第65話 今日の晩御飯
「そこの扉閉めといた方がいいんじゃねえか」
報酬部屋の入口、確かにそこを閉めればより安全のように思える。僕と碧とで、大きな扉を閉めた。
「今日のご飯はなに?」
ヒマリの質問に理央が不愛想に答える。
「キノコご飯とキノコの味噌汁」
「キノコばっかだ」
「もう食材も残り少ないからね」
「もやしなら僕がまだたくさん持ってるよ」
「もやしは最終手段だな」
僕にとって、もやしは主力食品なので、それを最終手段にされると心外ではあった。
「飯食ったら、会議だな。

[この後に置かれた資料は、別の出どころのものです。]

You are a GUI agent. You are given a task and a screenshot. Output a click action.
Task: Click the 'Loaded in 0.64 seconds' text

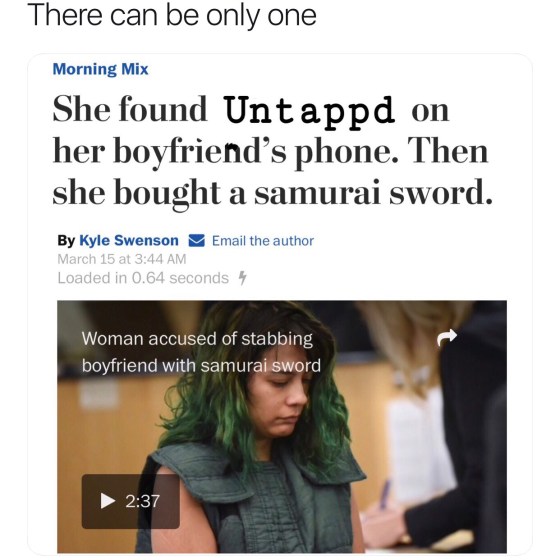(x=143, y=278)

ダンジョンボスの攻略の話をしようぜ」
「その前に未鑑定の装備の鑑定を終わらせた方がいいんじゃないか? 新たな攻略の糸口になるアイテムもあるかもしれないし」
「いや、恵麻も疲れてるだろうと思ってな」
そんな朝陽の気遣いに、恵麻が元気よく、こう反応した。
「ううん、私は大丈夫だよ。私だけ階層ボス戦に参加してないし、疲れてないから」
疲れてないってのは嘘だと思うけど、恵麻は鑑定が優先なのを理解してそう言ってくれた。みんなもそれをわかってはいたけど、恵麻の言葉に甘えて、食後に鑑定がおこなわれることになった。
「オイ、オレニモメシヲヨコセ」
食事中、ゴンがいきなりそう言うのでびっくりした。
「ゴーレムってご飯食べれるの!?」
「バカカ、ソンナヒコウリツナエネルギーゲンイラネエ、マゲンセキヲヨコセ」
「えっ! 魔元石を食べるんだ」
魔元石は採取もしたし、モンスターからドロップもしてるのでいくつかストックがあった。
「どれくらいあればいいの?」
「チイサイノイッコデ、イッシュウカンハウゴケル」
「これでいいかな」
そう言いながら小さい魔元石を一つ、ゴンに渡した。ゴンはそれをぱくりと口の中に入れてもぐもぐと食べる。
「魔元石食べるなんて、贅沢な奴だな」
「ウルセエ、コレデモ、カナリショウエネセッケイダ」
確かにあんな小さな魔元石で一週間も動けるのなら、かなり省エネなのは間違いない。
食事のキノコご飯だけど、味付けが絶妙で、かなり美味しかった。味噌汁もいい塩梅で美味しかったし、質素だけど、良い晩御飯だと思う。だけど、ヒマリはちょっと物足りない感じだったようだ。ちょっと不満そうにしていたけど、食後に碧からスナック菓子を貰ってニコニコになっていたので大丈夫だろう。
「さて、鑑定しますか」
食後に恵麻が重い腰を上げるようにそう言う。
「一服してからでいいんじゃねえか」
「大丈夫、珈琲飲みながらやるから」
「あっ、じゃあ、僕が珈琲入れるよ」
「あっ、健太、俺のも」
「それじゃ、私もお願い」
碧と理央が便乗してそうリクエストしてきた。
「ヒマリと朝陽はいらないの?」
「俺は自家製コーラだ」
「ヒマリも自家製コーラだよ」
「やるとは言ってねえぞ、ヒマリ」
「じゃあ、今、言ってよ」
「たくっ、仕方ねえな。もう残り少ないんだからな」
「ありがとう~朝陽」
なんだかんだ言っても朝陽は優しいところがある。そんな朝陽の性格を完全に見抜いている節がヒマリにはあるようだ。